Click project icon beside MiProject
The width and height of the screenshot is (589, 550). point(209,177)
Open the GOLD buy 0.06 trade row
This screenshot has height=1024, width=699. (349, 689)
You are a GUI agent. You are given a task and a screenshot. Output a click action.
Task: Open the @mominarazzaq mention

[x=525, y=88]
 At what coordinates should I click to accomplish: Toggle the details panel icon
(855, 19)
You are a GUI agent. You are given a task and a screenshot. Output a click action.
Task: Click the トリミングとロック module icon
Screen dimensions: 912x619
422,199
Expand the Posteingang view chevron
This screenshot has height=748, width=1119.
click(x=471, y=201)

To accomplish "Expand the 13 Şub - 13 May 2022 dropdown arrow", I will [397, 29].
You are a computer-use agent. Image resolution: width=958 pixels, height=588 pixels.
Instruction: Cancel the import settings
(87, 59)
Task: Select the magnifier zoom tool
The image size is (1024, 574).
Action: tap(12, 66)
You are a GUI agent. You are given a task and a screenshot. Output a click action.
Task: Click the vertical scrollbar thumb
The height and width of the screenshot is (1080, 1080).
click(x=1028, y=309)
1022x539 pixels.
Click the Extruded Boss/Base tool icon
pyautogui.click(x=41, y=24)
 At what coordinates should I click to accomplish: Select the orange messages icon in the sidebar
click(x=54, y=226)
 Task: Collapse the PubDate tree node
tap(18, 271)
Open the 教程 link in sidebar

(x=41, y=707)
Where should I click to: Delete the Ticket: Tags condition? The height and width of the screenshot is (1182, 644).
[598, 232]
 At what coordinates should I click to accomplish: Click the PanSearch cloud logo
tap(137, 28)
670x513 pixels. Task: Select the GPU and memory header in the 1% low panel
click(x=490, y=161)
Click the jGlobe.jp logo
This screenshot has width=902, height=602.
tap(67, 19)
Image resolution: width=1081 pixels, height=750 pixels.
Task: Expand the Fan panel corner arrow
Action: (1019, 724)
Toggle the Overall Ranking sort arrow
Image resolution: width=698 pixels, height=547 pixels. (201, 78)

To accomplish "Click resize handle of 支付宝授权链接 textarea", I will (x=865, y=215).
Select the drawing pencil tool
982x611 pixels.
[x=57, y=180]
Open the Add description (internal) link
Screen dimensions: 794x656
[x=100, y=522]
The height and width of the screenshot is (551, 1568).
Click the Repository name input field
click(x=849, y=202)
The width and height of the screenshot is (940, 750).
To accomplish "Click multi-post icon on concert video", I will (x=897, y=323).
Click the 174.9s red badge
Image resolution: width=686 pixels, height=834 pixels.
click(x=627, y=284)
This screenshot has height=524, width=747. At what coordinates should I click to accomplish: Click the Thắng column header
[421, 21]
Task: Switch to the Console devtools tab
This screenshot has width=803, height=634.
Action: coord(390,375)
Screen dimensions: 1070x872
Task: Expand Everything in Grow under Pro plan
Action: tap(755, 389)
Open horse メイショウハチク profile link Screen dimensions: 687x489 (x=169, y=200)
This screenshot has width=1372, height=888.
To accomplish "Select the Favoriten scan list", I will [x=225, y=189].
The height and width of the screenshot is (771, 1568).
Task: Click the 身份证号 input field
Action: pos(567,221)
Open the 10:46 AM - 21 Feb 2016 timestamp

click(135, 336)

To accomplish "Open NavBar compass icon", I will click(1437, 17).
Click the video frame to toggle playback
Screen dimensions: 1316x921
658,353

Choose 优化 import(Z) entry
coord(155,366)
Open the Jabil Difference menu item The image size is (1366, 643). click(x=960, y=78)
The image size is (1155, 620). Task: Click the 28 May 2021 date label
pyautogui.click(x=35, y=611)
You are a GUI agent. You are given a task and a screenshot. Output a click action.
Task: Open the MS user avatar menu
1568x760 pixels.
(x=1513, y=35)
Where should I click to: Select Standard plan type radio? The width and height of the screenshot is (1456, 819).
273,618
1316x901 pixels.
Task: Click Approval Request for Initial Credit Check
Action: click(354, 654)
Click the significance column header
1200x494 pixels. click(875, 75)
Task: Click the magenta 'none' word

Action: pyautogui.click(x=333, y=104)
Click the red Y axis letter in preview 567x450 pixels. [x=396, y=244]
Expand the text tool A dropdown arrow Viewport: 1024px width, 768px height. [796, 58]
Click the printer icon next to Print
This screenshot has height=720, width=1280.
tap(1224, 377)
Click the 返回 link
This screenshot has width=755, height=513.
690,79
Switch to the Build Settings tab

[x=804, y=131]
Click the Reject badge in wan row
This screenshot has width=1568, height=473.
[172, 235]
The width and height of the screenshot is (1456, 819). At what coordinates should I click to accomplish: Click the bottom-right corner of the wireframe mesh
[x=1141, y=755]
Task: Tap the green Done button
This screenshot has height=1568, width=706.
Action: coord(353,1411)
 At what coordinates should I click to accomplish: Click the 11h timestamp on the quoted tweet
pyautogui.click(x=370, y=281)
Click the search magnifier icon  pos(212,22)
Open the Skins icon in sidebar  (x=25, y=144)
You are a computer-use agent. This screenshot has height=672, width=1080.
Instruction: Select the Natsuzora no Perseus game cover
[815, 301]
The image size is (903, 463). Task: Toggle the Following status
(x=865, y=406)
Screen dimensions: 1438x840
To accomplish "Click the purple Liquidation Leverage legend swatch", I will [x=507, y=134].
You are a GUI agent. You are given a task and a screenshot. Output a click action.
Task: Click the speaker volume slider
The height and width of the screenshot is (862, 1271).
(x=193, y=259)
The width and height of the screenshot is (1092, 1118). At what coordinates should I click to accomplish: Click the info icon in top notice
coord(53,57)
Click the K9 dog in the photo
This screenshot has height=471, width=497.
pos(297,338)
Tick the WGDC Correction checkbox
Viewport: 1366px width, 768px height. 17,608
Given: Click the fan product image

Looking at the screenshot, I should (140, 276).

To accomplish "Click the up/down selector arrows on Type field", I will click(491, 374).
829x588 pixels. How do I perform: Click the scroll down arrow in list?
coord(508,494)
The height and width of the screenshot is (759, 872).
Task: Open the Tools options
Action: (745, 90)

▶ _Task statement_: Give back every line of the material above unchanged and in the same order.

▶ _Written response_:
Click project icon beside MiProject
The width and height of the screenshot is (589, 550). point(209,177)
Open the GOLD buy 0.06 trade row
This screenshot has height=1024, width=699. (349, 689)
You are a GUI agent. You are given a task and a screenshot. Output a click action.
Task: Open the @mominarazzaq mention

[x=525, y=88]
 At what coordinates should I click to accomplish: Toggle the details panel icon
(855, 19)
You are a GUI agent. You are given a task and a screenshot. Output a click action.
Task: Click the トリミングとロック module icon
Screen dimensions: 912x619
422,199
Expand the Posteingang view chevron
This screenshot has height=748, width=1119.
click(x=471, y=201)

To accomplish "Expand the 13 Şub - 13 May 2022 dropdown arrow", I will [397, 29].
You are a computer-use agent. Image resolution: width=958 pixels, height=588 pixels.
Instruction: Cancel the import settings
(87, 59)
Task: Select the magnifier zoom tool
The image size is (1024, 574).
Action: tap(12, 66)
You are a GUI agent. You are given a task and a screenshot. Output a click action.
Task: Click the vertical scrollbar thumb
The height and width of the screenshot is (1080, 1080).
click(x=1028, y=309)
1022x539 pixels.
Click the Extruded Boss/Base tool icon
pyautogui.click(x=41, y=24)
 At what coordinates should I click to accomplish: Select the orange messages icon in the sidebar
click(x=54, y=226)
 Task: Collapse the PubDate tree node
tap(18, 271)
Open the 教程 link in sidebar

(x=41, y=707)
Where should I click to: Delete the Ticket: Tags condition? The height and width of the screenshot is (1182, 644).
[598, 232]
 At what coordinates should I click to accomplish: Click the PanSearch cloud logo
tap(137, 28)
670x513 pixels. Task: Select the GPU and memory header in the 1% low panel
click(x=490, y=161)
Click the jGlobe.jp logo
This screenshot has width=902, height=602.
tap(67, 19)
Image resolution: width=1081 pixels, height=750 pixels.
Task: Expand the Fan panel corner arrow
Action: (1019, 724)
Toggle the Overall Ranking sort arrow
Image resolution: width=698 pixels, height=547 pixels. (201, 78)

To accomplish "Click resize handle of 支付宝授权链接 textarea", I will (x=865, y=215).
Select the drawing pencil tool
982x611 pixels.
[x=57, y=180]
Open the Add description (internal) link
Screen dimensions: 794x656
[x=100, y=522]
The height and width of the screenshot is (551, 1568).
Click the Repository name input field
click(x=849, y=202)
The width and height of the screenshot is (940, 750).
To accomplish "Click multi-post icon on concert video", I will (x=897, y=323).
Click the 174.9s red badge
Image resolution: width=686 pixels, height=834 pixels.
click(x=627, y=284)
This screenshot has height=524, width=747. At what coordinates should I click to accomplish: Click the Thắng column header
[421, 21]
Task: Switch to the Console devtools tab
This screenshot has width=803, height=634.
Action: coord(390,375)
Screen dimensions: 1070x872
Task: Expand Everything in Grow under Pro plan
Action: tap(755, 389)
Open horse メイショウハチク profile link Screen dimensions: 687x489 (x=169, y=200)
This screenshot has width=1372, height=888.
To accomplish "Select the Favoriten scan list", I will [x=225, y=189].
The height and width of the screenshot is (771, 1568).
Task: Click the 身份证号 input field
Action: pos(567,221)
Open the 10:46 AM - 21 Feb 2016 timestamp

click(135, 336)

To accomplish "Open NavBar compass icon", I will click(1437, 17).
Click the video frame to toggle playback
Screen dimensions: 1316x921
658,353

Choose 优化 import(Z) entry
coord(155,366)
Open the Jabil Difference menu item The image size is (1366, 643). click(x=960, y=78)
The image size is (1155, 620). Task: Click the 28 May 2021 date label
pyautogui.click(x=35, y=611)
You are a GUI agent. You are given a task and a screenshot. Output a click action.
Task: Open the MS user avatar menu
1568x760 pixels.
(x=1513, y=35)
Where should I click to: Select Standard plan type radio? The width and height of the screenshot is (1456, 819).
273,618
1316x901 pixels.
Task: Click Approval Request for Initial Credit Check
Action: click(354, 654)
Click the significance column header
1200x494 pixels. click(875, 75)
Task: Click the magenta 'none' word

Action: pyautogui.click(x=333, y=104)
Click the red Y axis letter in preview 567x450 pixels. [x=396, y=244]
Expand the text tool A dropdown arrow Viewport: 1024px width, 768px height. [796, 58]
Click the printer icon next to Print
This screenshot has height=720, width=1280.
tap(1224, 377)
Click the 返回 link
This screenshot has width=755, height=513.
690,79
Switch to the Build Settings tab

[x=804, y=131]
Click the Reject badge in wan row
This screenshot has width=1568, height=473.
[172, 235]
The width and height of the screenshot is (1456, 819). At what coordinates should I click to accomplish: Click the bottom-right corner of the wireframe mesh
[x=1141, y=755]
Task: Tap the green Done button
This screenshot has height=1568, width=706.
Action: coord(353,1411)
 At what coordinates should I click to accomplish: Click the 11h timestamp on the quoted tweet
pyautogui.click(x=370, y=281)
Click the search magnifier icon  pos(212,22)
Open the Skins icon in sidebar  (x=25, y=144)
You are a computer-use agent. This screenshot has height=672, width=1080.
Instruction: Select the Natsuzora no Perseus game cover
[815, 301]
The image size is (903, 463). Task: Toggle the Following status
(x=865, y=406)
Screen dimensions: 1438x840
To accomplish "Click the purple Liquidation Leverage legend swatch", I will [x=507, y=134].
You are a GUI agent. You are given a task and a screenshot. Output a click action.
Task: Click the speaker volume slider
The height and width of the screenshot is (862, 1271).
(x=193, y=259)
The width and height of the screenshot is (1092, 1118). At what coordinates should I click to accomplish: Click the info icon in top notice
coord(53,57)
Click the K9 dog in the photo
This screenshot has height=471, width=497.
pos(297,338)
Tick the WGDC Correction checkbox
Viewport: 1366px width, 768px height. 17,608
Given: Click the fan product image

Looking at the screenshot, I should (140, 276).

To accomplish "Click the up/down selector arrows on Type field", I will click(491, 374).
829x588 pixels. How do I perform: Click the scroll down arrow in list?
coord(508,494)
The height and width of the screenshot is (759, 872).
Task: Open the Tools options
Action: (745, 90)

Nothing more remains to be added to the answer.